ACTION ITEM »
Report each line of the data that contains the string "click".

PROVIDED MATERIAL »
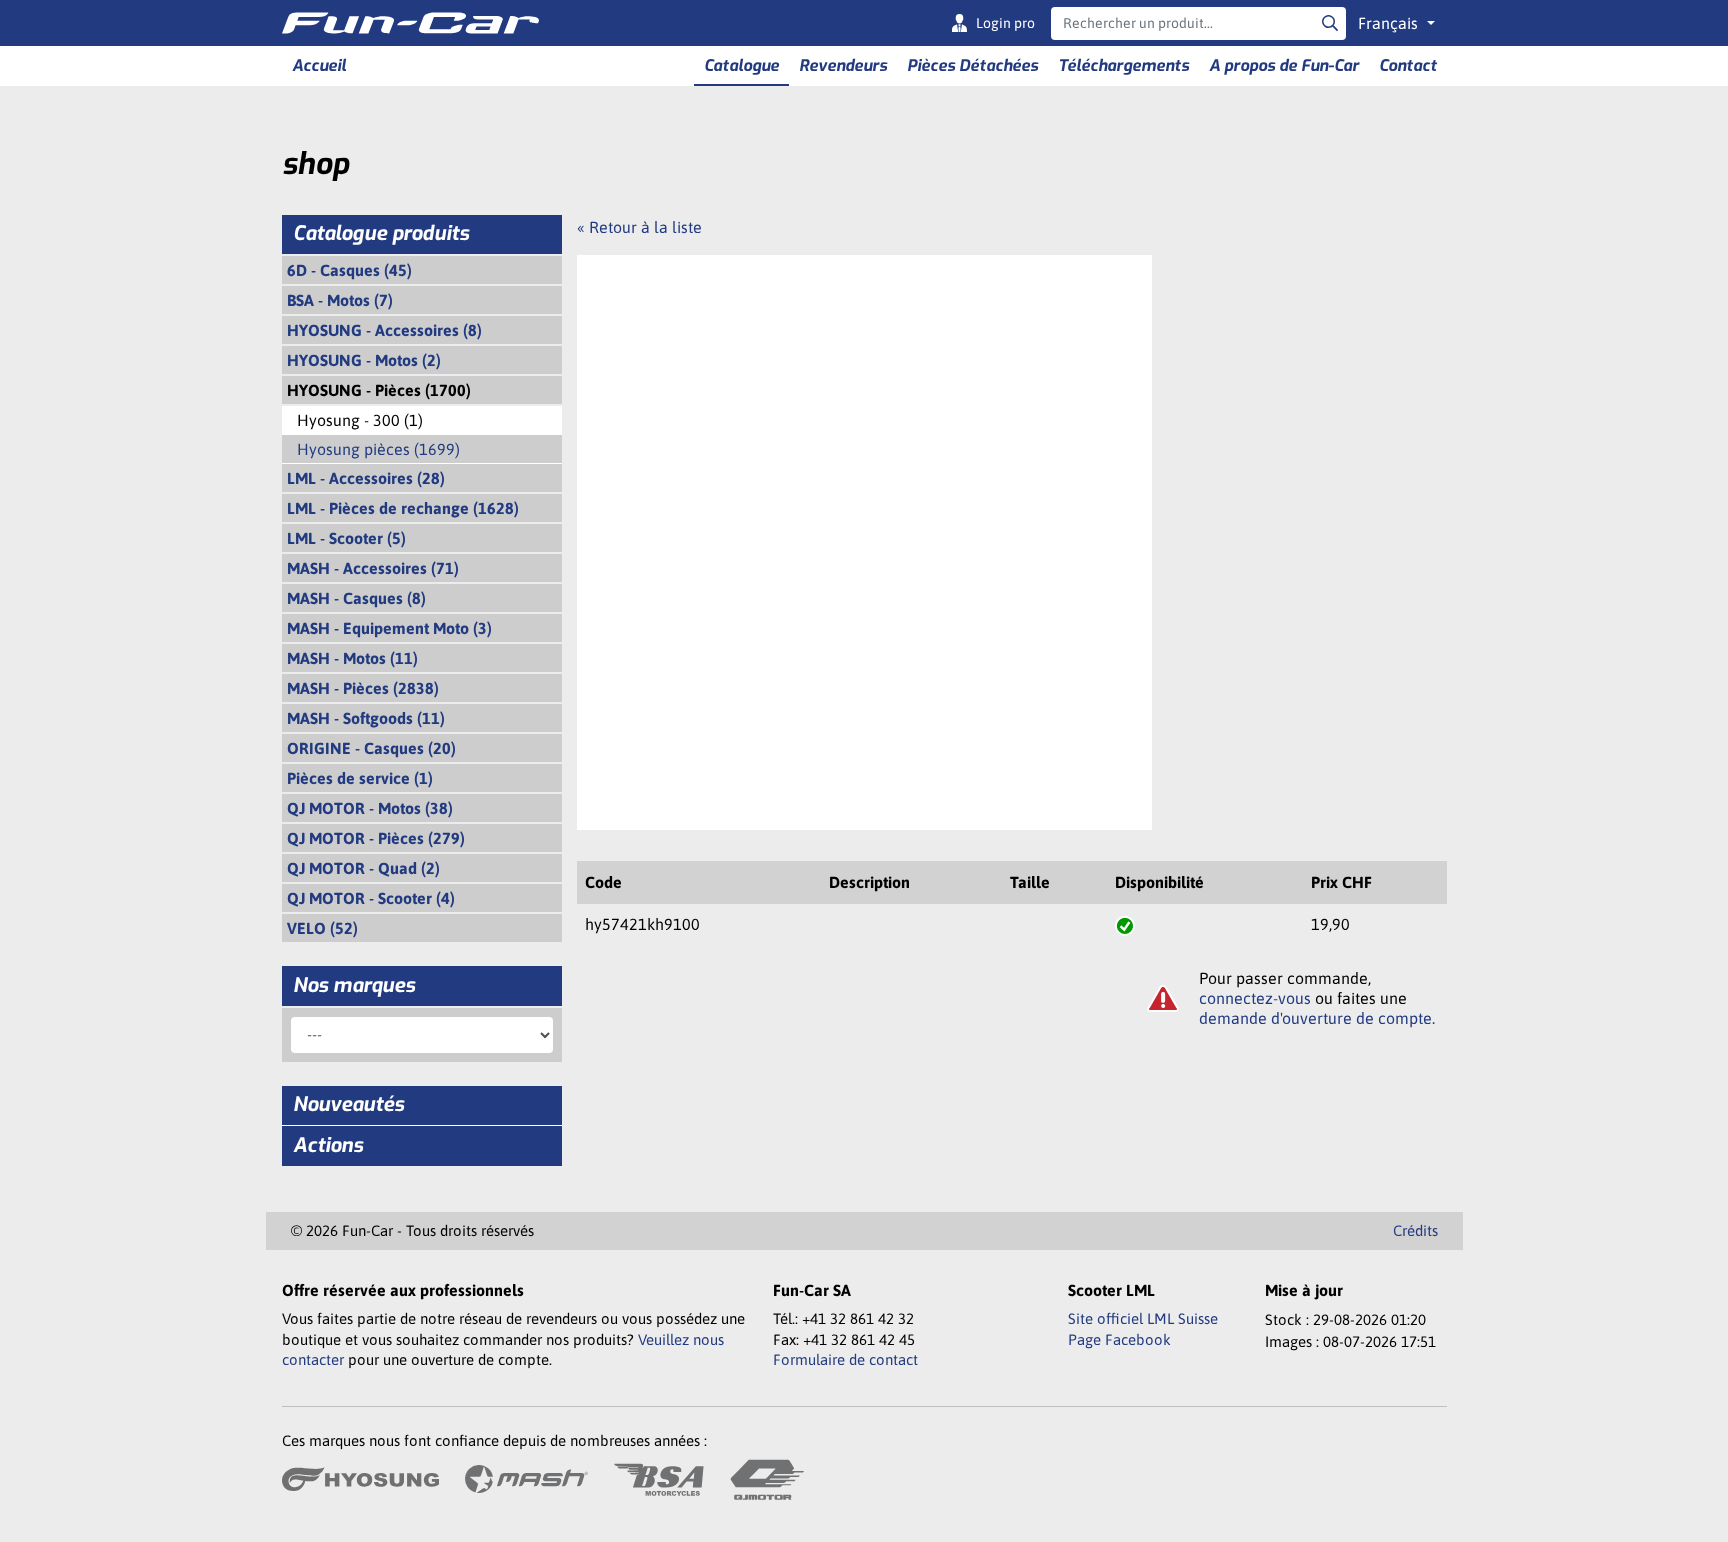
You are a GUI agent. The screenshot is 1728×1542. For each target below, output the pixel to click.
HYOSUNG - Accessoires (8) (384, 330)
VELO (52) (322, 928)
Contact (1408, 65)
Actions (328, 1145)
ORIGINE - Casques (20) (371, 748)
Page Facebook (1119, 1339)
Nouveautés (348, 1104)
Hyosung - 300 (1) (360, 420)
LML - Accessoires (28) (366, 478)
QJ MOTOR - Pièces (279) (376, 838)
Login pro (1005, 23)
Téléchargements (1123, 65)
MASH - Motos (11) (352, 658)
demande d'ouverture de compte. (1317, 1018)
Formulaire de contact (845, 1359)
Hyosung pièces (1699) (378, 449)
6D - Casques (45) (349, 270)
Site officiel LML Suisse (1143, 1318)
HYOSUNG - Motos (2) (364, 360)
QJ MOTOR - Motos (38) (370, 808)
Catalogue (741, 65)
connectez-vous (1255, 998)
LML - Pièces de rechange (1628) (403, 508)
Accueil (319, 65)
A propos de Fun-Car (1284, 65)
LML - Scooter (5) (346, 538)
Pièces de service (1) (360, 778)
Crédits (1415, 1230)
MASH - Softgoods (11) (366, 718)
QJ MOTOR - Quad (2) (363, 868)
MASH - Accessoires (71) (373, 568)
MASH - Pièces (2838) (363, 688)
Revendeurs (843, 65)
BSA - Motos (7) (340, 300)
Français (1390, 23)
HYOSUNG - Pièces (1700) (379, 390)
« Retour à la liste (639, 227)
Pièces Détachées (972, 65)
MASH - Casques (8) (356, 598)
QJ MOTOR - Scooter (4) (371, 898)
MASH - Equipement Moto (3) (389, 628)
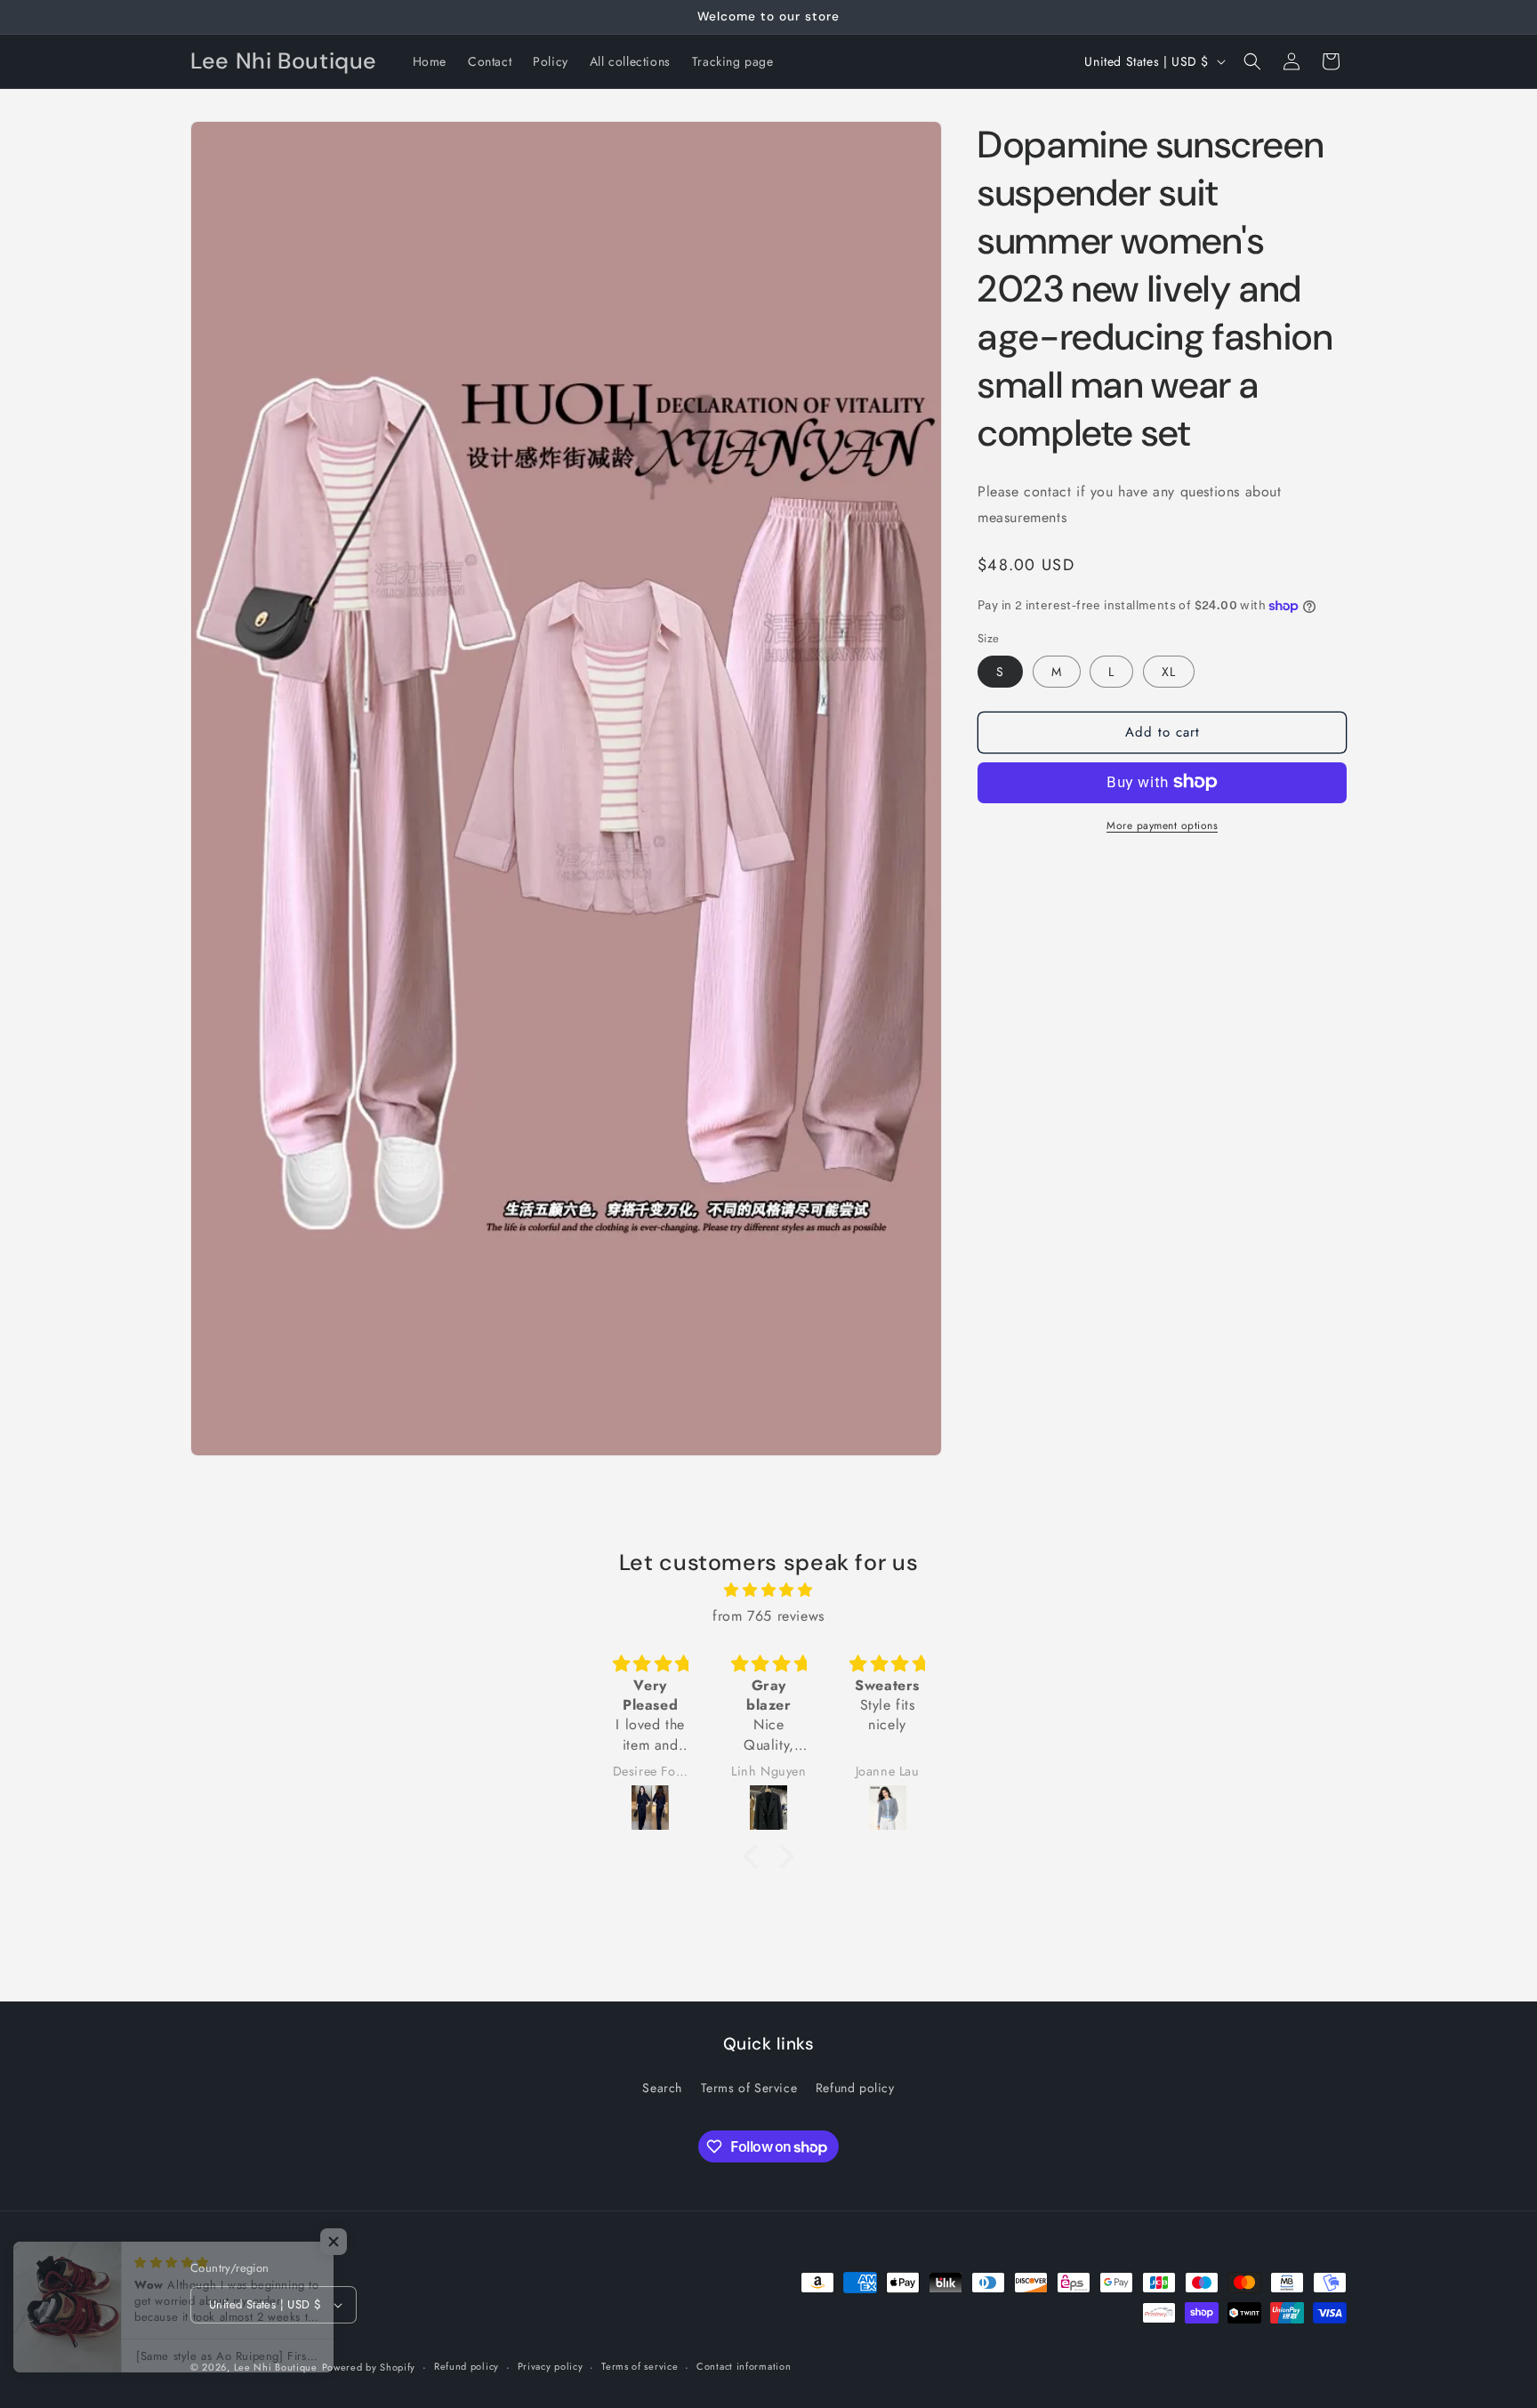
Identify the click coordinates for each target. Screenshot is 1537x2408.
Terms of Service (749, 2088)
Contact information (743, 2366)
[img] (768, 1590)
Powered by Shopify (369, 2367)
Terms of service (639, 2366)
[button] (1252, 61)
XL (1169, 671)
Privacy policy (550, 2366)
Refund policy (855, 2088)
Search (662, 2088)
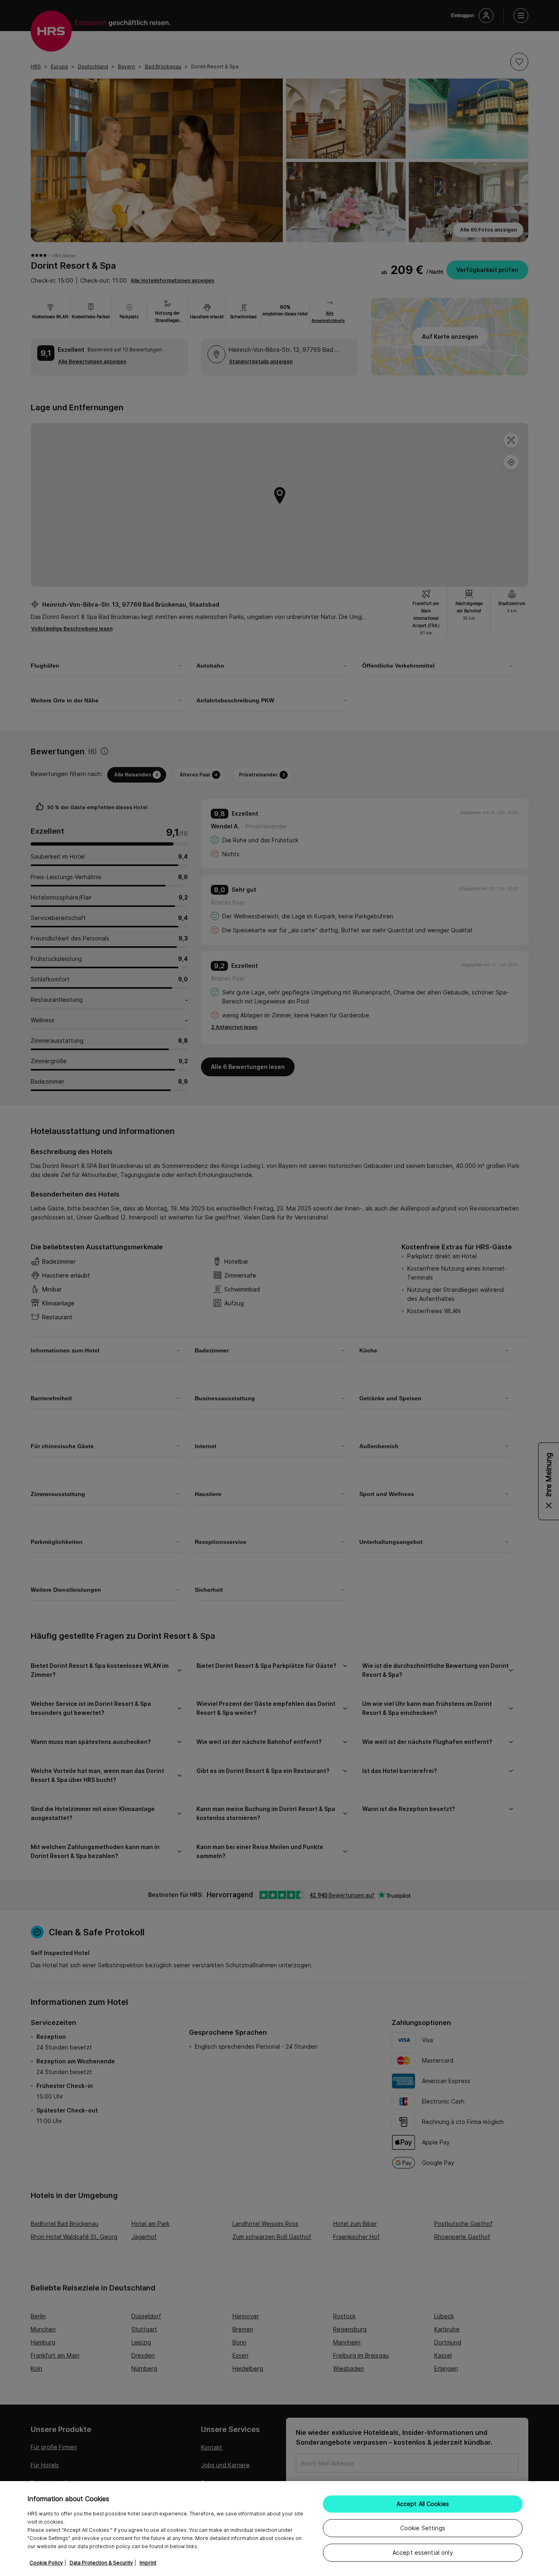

OUTPUT »
You are a GUI agent. The screenshot is 1728×1542. For each target below, output the pixel to click.
Identify the click coordinates for each target. Screenshot is 1537x2408.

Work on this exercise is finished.